O governo iniciou a implantação do Plano Nacional de Identificação Individual de Bovinos e Búfalos, com execução prevista até 2032. A recomendação do estudo é que frigoríficos e compradores avancem desde já no controle dos fornecedores indiretos, sem esperar a identificação obrigatória de todos os animais.

A carne brasileira ainda enfrenta outro impasse com a União Europeia, que não deve ser confundido com o EUDR. Além da origem ambiental, o bloco exige garantias sobre o controle de determinados antimicrobianos durante todo o ciclo de vida dos animais. A Comissão Europeia anunciou a retirada do Brasil da lista de países autorizados a fornecer carnes e outros produtos de origem animal a partir de 3 de setembro de 2026, caso não considere suficientes as garantias apresentadas.

O governo brasileiro sustenta que possui um sistema oficial confiável e que somente certificará produtos que cumprirem integralmente as exigências europeias. O ponto de divergência é a cobrança de uma comprovação prévia para medidas implementadas progressivamente ao longo do ciclo produtivo. Na avicultura, esse ciclo pode ser concluído em cerca de 40 dias; na bovinocultura, a formação de animais plenamente elegíveis pode levar dois anos ou mais.

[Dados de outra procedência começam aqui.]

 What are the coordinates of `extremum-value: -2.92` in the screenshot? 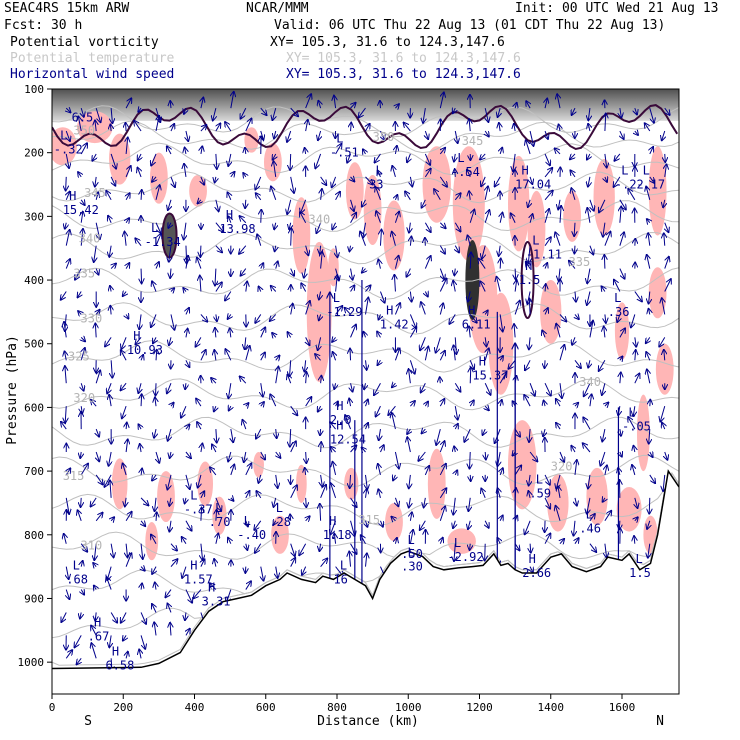 It's located at (465, 557).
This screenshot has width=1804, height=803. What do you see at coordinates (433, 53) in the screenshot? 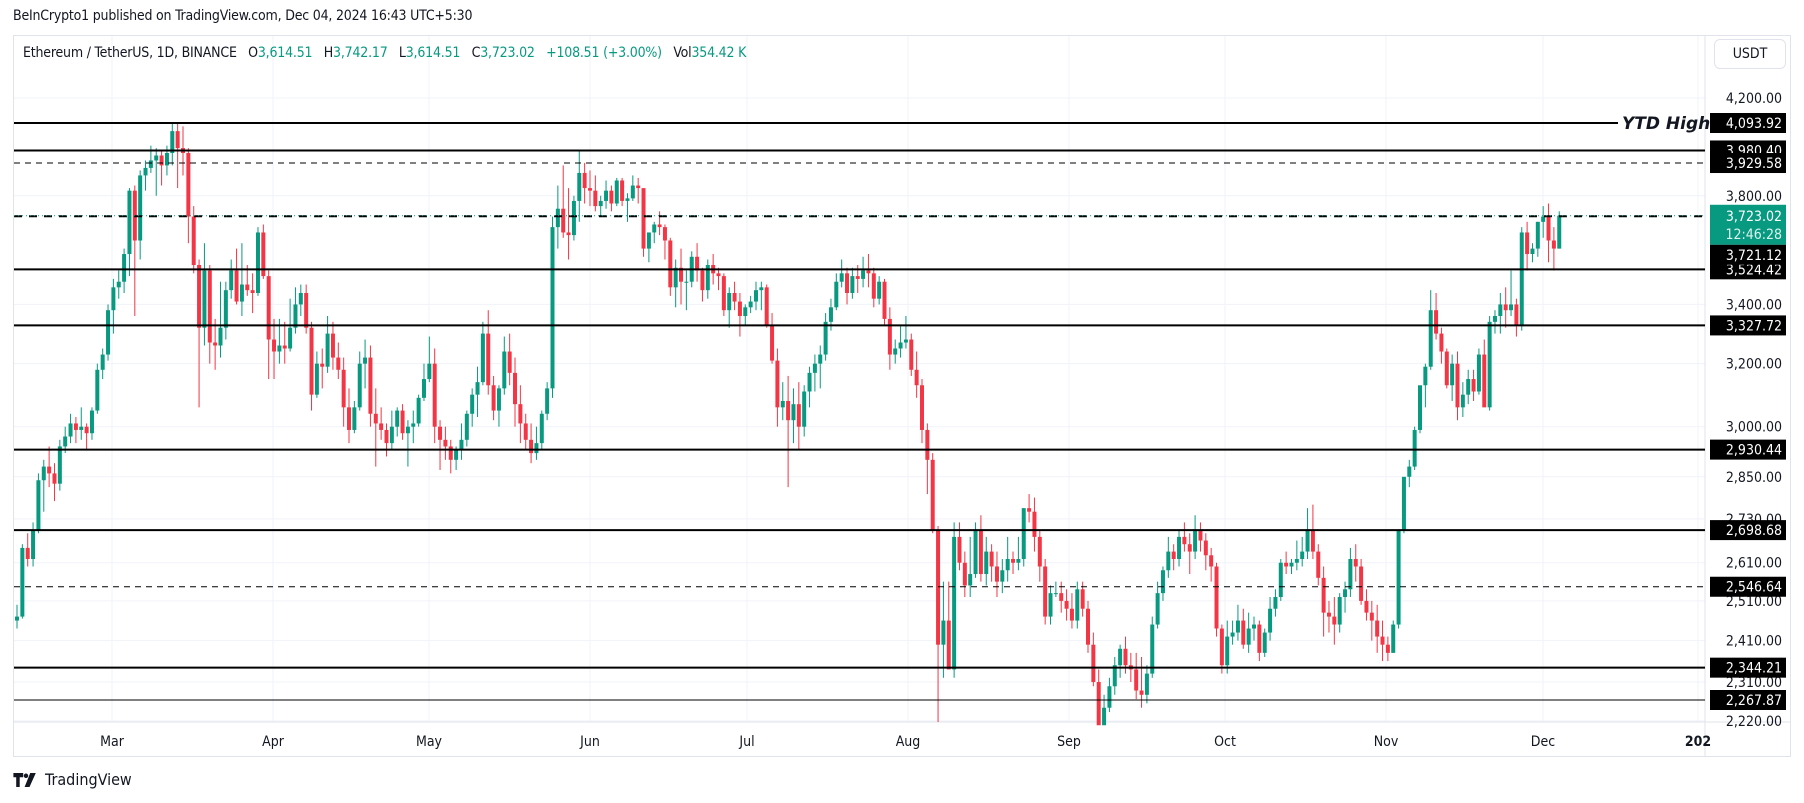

Assim, a carne brasileira enfrenta duas frentes distintas na Europa: a ambiental, relacionada ao desmatamento e à rastreabilidade da propriedade de origem; e a sanitária, ligada ao uso de antimicrobianos durante a vida do animal. A unificação dos sistemas proposta pelo WRI ajudaria principalmente na primeira frente. Para o produtor, o resultado dependerá de como essa integração será implementada, de quem pagará pela adaptação e de sua capacidade de reduzir burocracia, em vez de acrescentar uma nova camada de exigências ao campo.